The conference resumed its sessions at Lausanne on April 22 in an atmosphere that had not changed during the recess. Quite the contrary! During the fortnight preceding the reopening, several events had complicated the diplomatic situation in the Near East. The Greeks had seemingly been able to reconstitute an army of 100,000, mobilized on the Thracian frontier. On April 15 the deposed sultan, who, through British aid, had gone to the Hedjaz, issued a proclamation from Mecca, declaring null and void the decree of the Angora Assembly, deposing him from the double office of sultan and khalif and naming a new khalif. On April 10 the Turkish Government announced that it had granted a sweeping concession in Asia Minor to a supposedly American group, headed by Admiral Chester, U. S. Navy, retired. More than a thousand miles of railways, with ports, and a modern city at Angora, were to be built by the Chester group at an estimated cost of $300,000,000, in return for which the right to minerals and oil was granted the Americans from Mosul to Samsun, a country believed to be abounding in undeveloped wealth.

Although the Chester group did not seem to have financial backing to cope with a concession of this magnitude, and was not taken seriously by financiers in New York, London, and Paris, the French Government made a vigorous protest, through General Pellé at Constantinople, refusing to recognize the validity of the part of the concession relating to the railway outlet to the Black Sea. The French claimed that the Samsun Railway concession had already been granted to a French group in 1914, before the outbreak of the war, in return for a loan on which heavy instalments had been paid by Paris to Constantinople. The British Government declared that Turkey had no authority to grant a concession involving the oil and minerals and projected railways of the Mosul region. The feeling aroused over the Chester concession, and the subsequent attempt of British and French bankers to have it set aside and a trade monopoly in Asia Minor granted to them, indicated that the negotiators of the Entente Powers at Lausanne were primarily representing the commercial interests of their countries.

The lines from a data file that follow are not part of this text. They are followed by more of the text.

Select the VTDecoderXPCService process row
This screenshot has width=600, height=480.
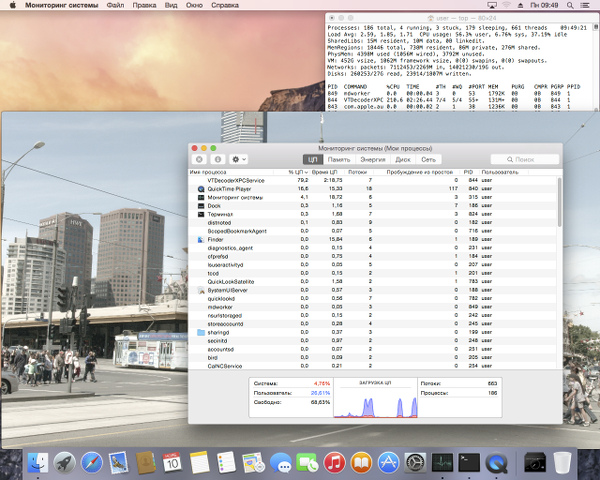tap(235, 180)

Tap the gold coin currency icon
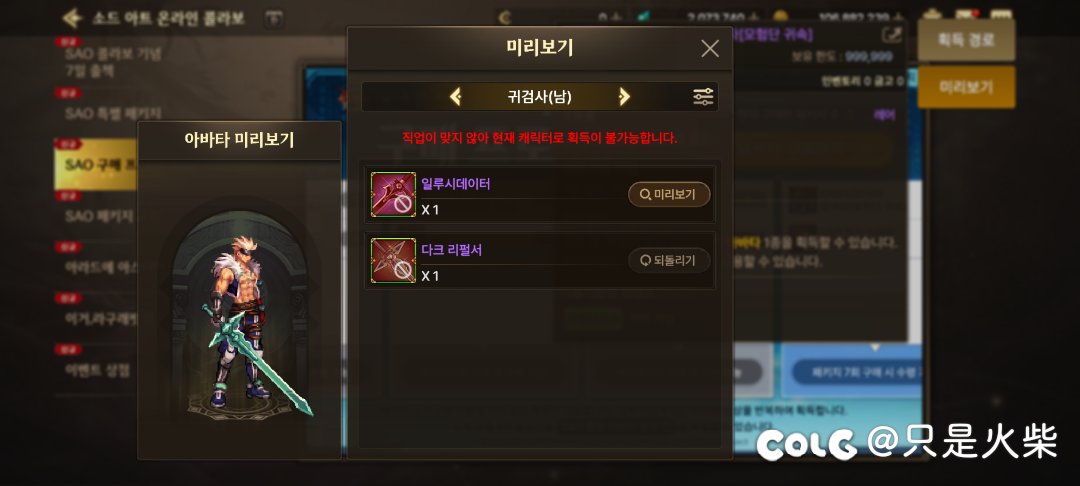[x=780, y=17]
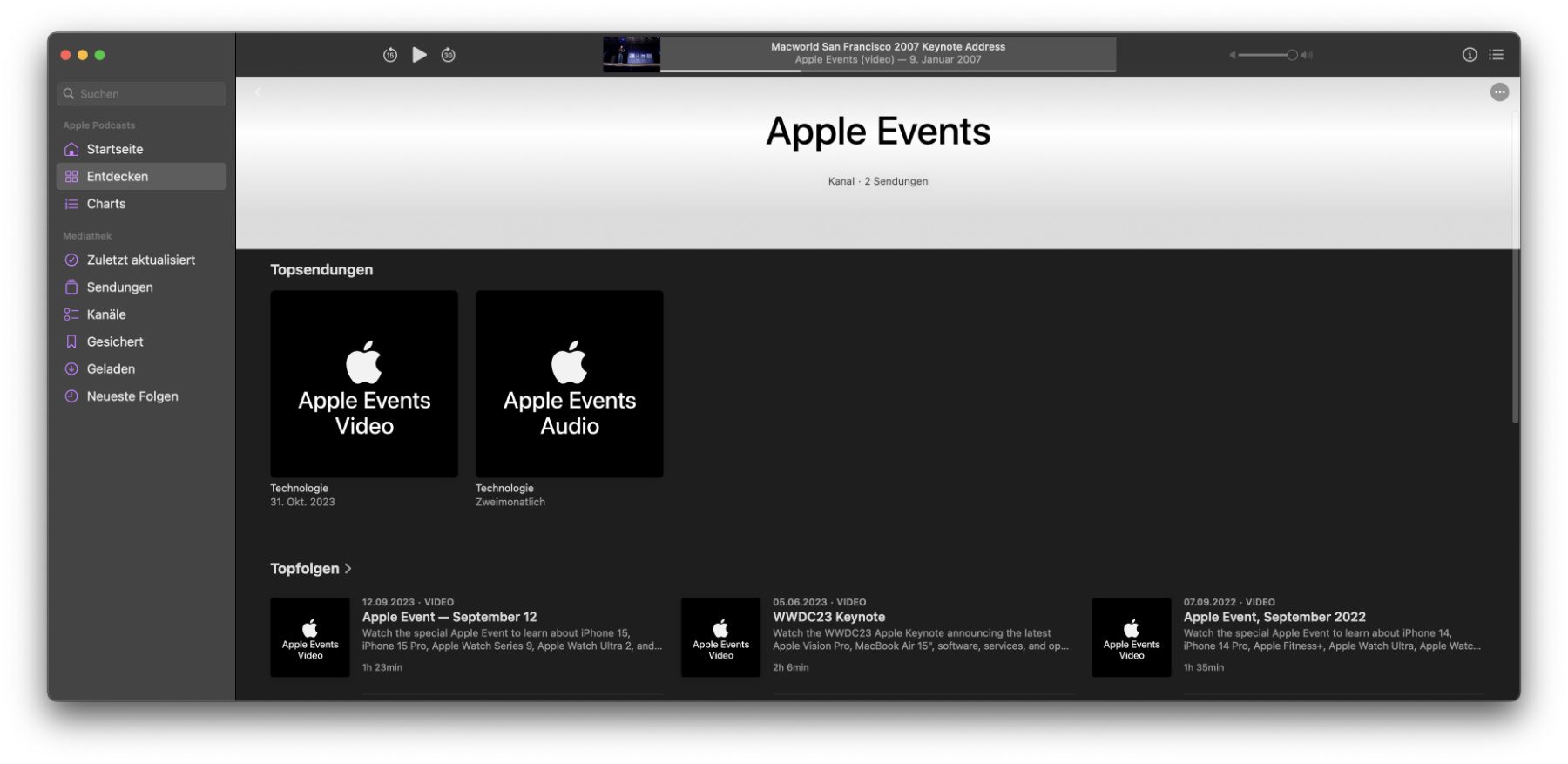The image size is (1568, 764).
Task: Open the WWDC23 Keynote episode
Action: [828, 617]
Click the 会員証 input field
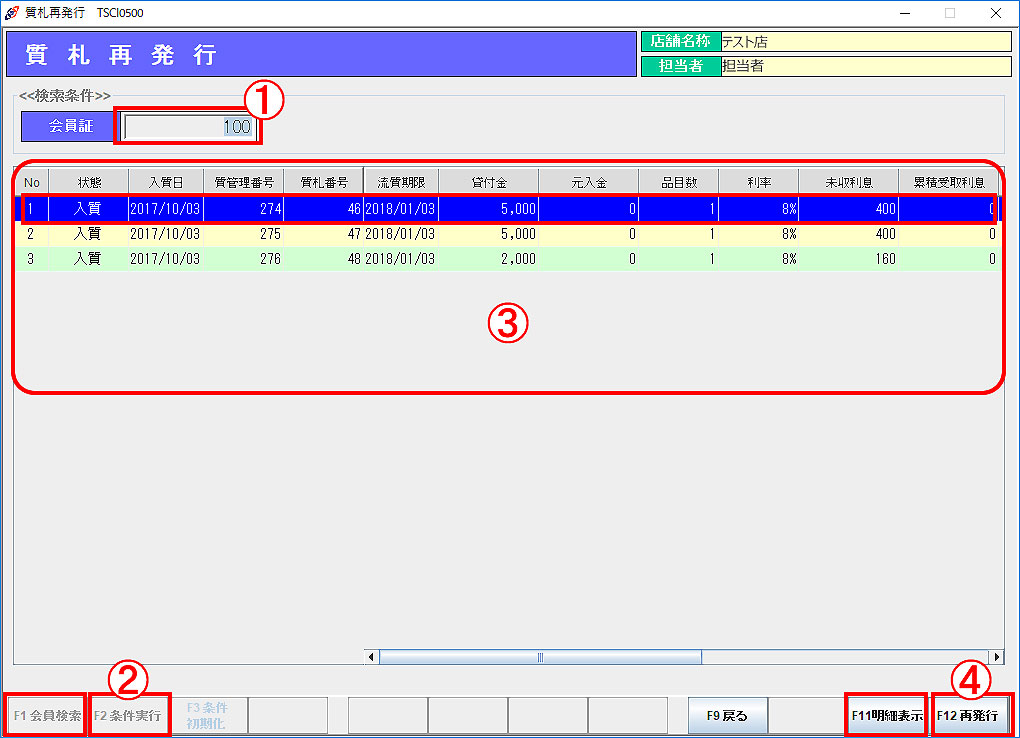Screen dimensions: 1020x738 coord(188,127)
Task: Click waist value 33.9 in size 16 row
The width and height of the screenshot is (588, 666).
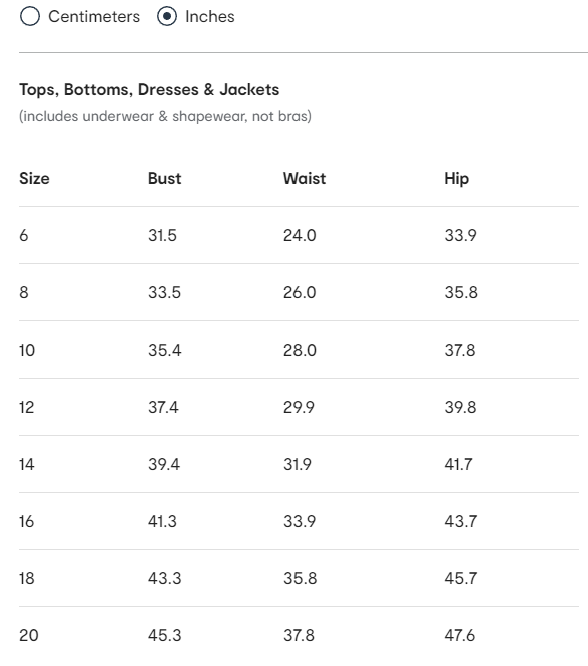Action: [x=300, y=521]
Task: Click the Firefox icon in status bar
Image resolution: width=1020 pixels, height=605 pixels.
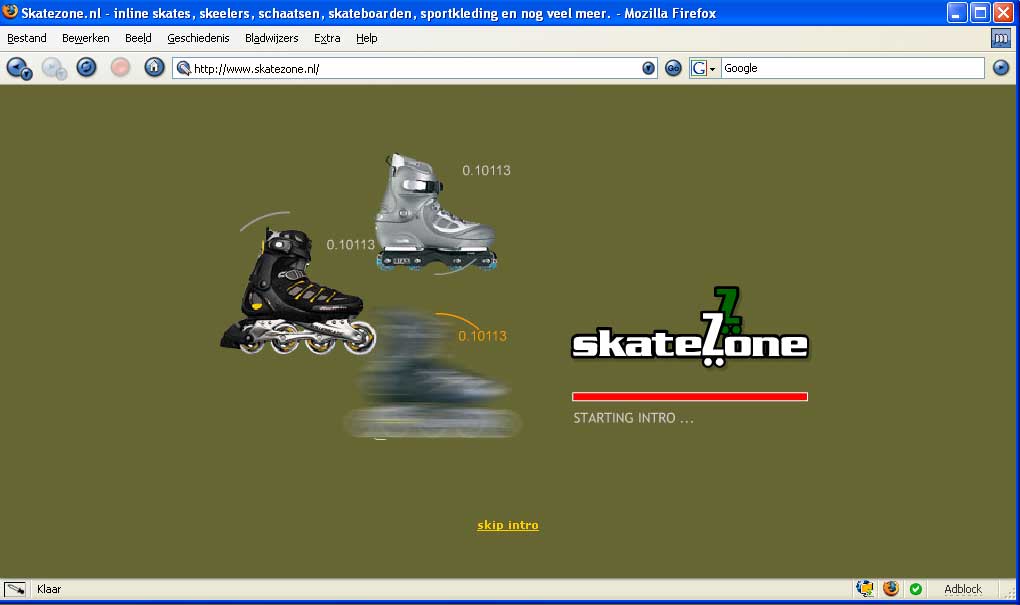Action: (x=891, y=589)
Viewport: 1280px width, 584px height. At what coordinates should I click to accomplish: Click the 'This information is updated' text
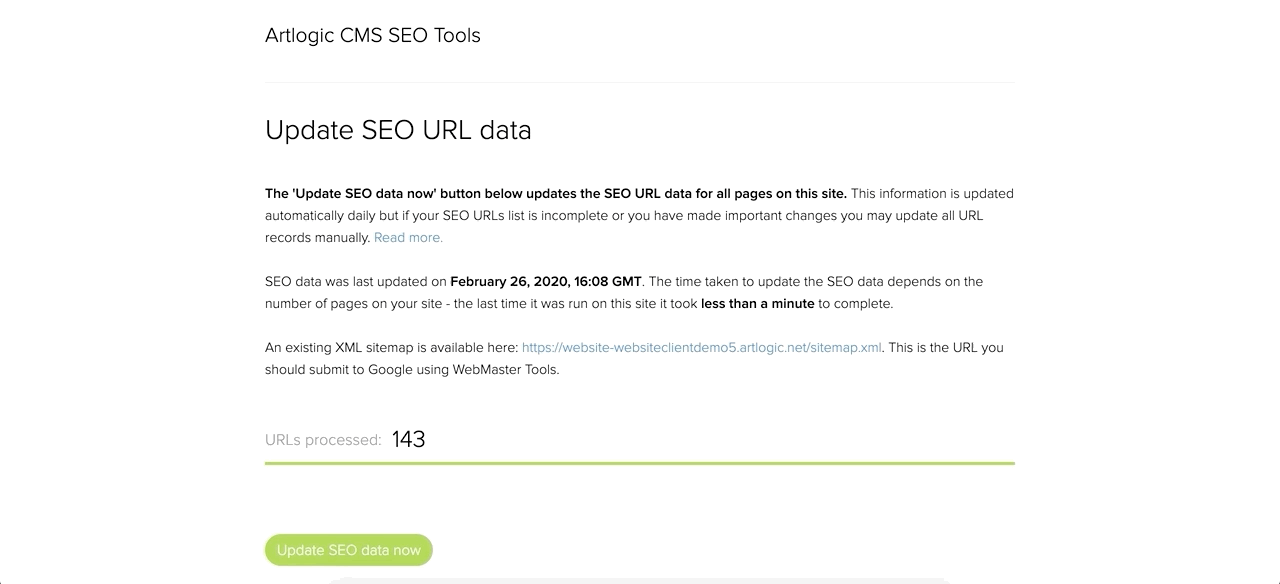[x=932, y=194]
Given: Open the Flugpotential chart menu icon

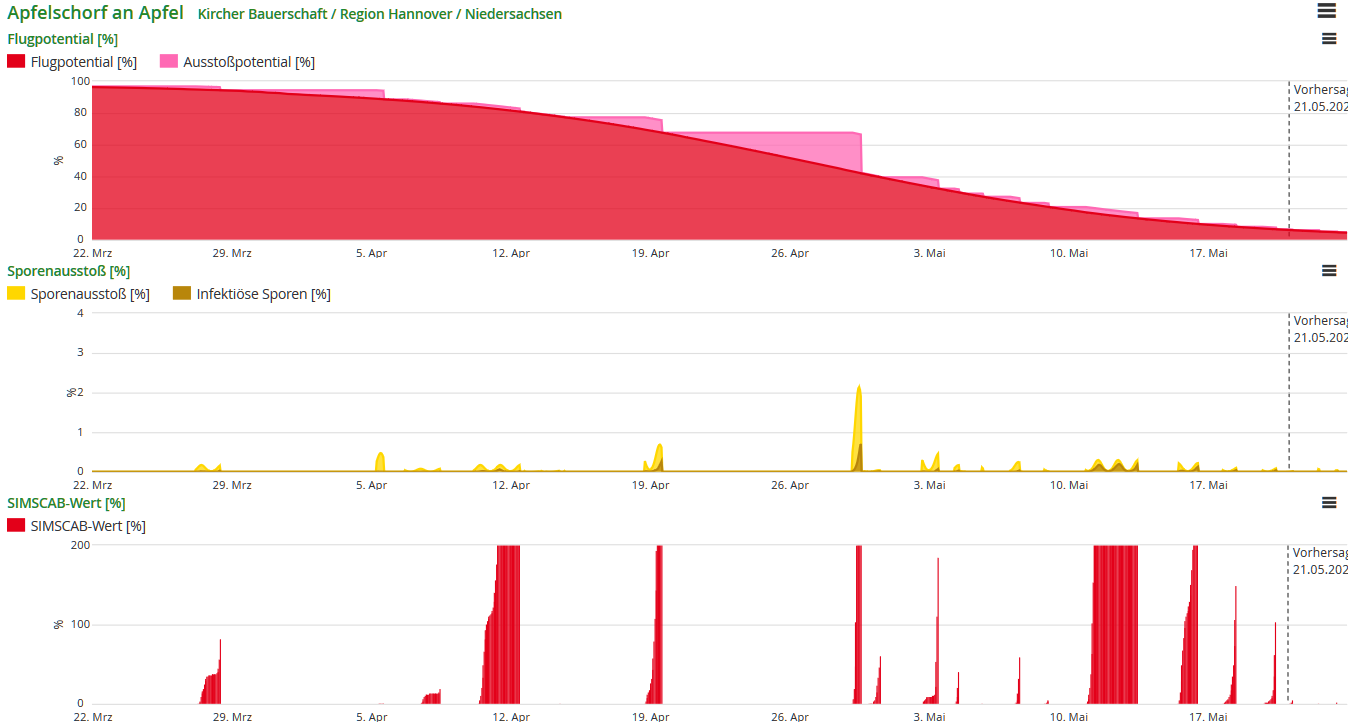Looking at the screenshot, I should click(1329, 39).
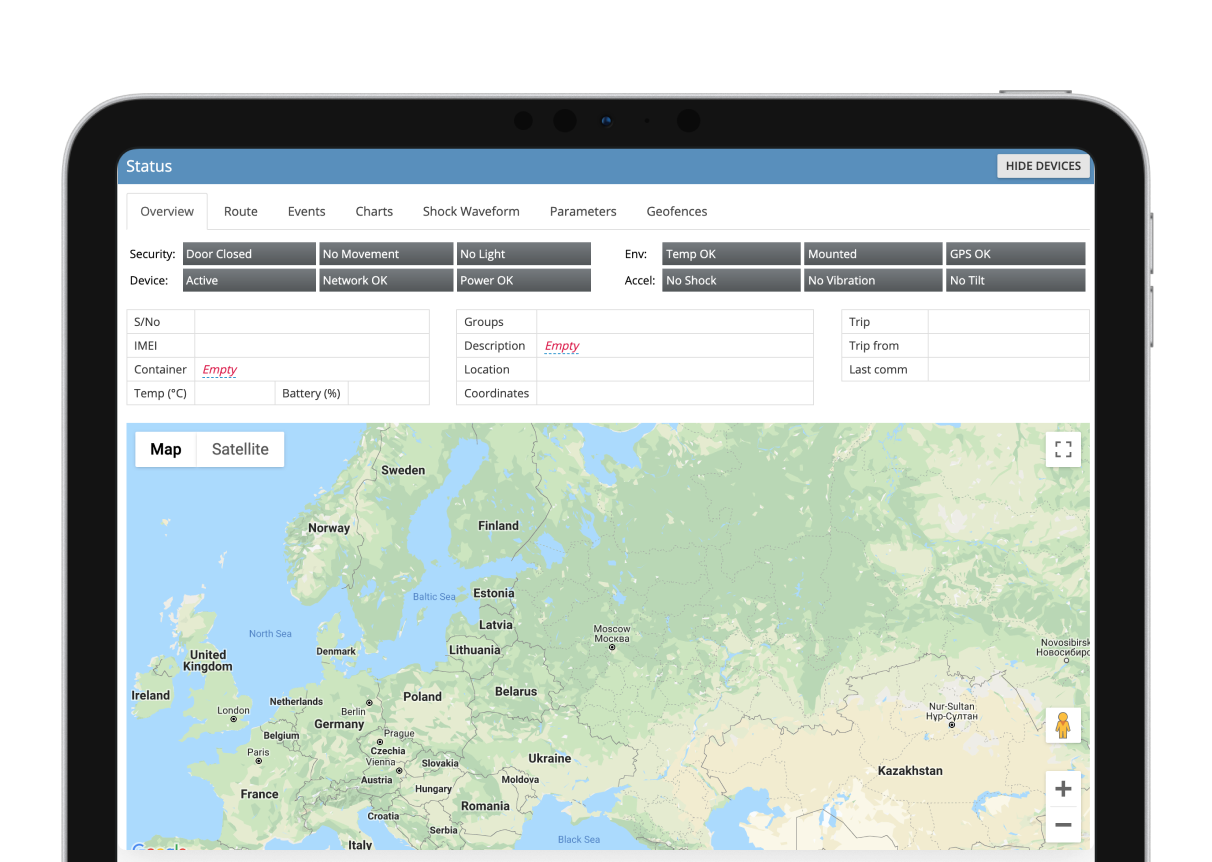Viewport: 1212px width, 862px height.
Task: Toggle fullscreen map view icon
Action: pos(1063,449)
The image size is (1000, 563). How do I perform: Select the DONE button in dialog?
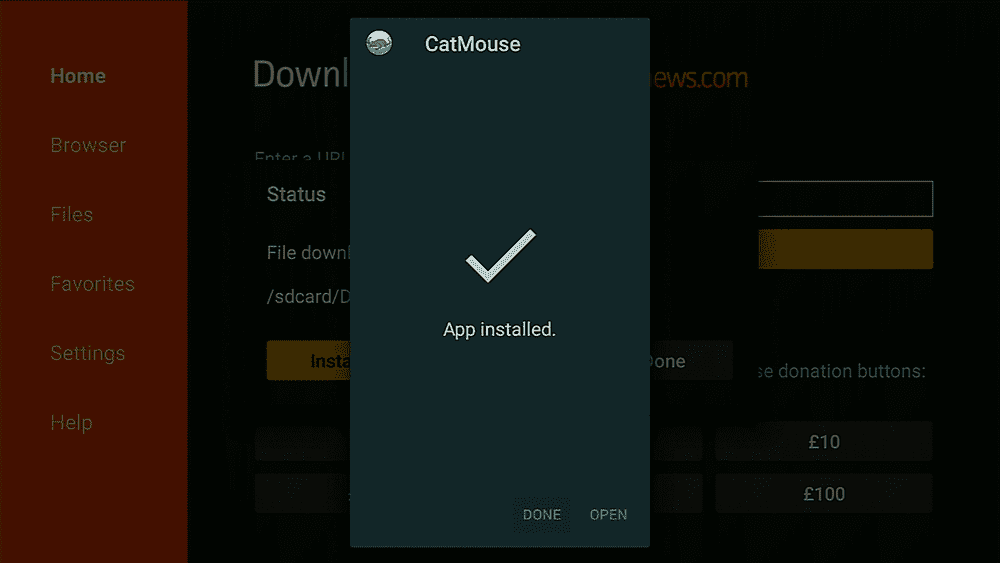point(541,515)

The Turks fished so well in these troubled waters that they secured many more modifications of the proposed treaty—until it came to the point that Mustafa Kemal Pasha, through the greed of the European Powers, was securing their acquiescence on every point that did not involve directly their pocketbooks. Only on the capitulations—or rather the underlying principle of the capitulations—did the Entente Powers hold out. They wanted some sort of protection for foreign business interests in Turkey. France waived every moral issue. She stood firm only on the one point that French holders of the Ottoman public debt should receive interest in gold, not paper as the Turks insisted.

Because of the new Greek army Venizelos was able to win the abandonment by Turkey of claims to a war indemnity. Greece agreed to admit that she owed an indemnity, and to give Turkey control of the railway station of Adrianople at Karagatch on the left bank of the Maritza; in return, Turkey admitted that Greece was too poor to pay an indemnity. It was a typical Oriental bargain.

But the Eastern Question was not solved. The Lausanne Conference did not even mark a distinct forward step. This was seen when the Bulgarians overthrew Stambulisky. The Turks are back in Thrace.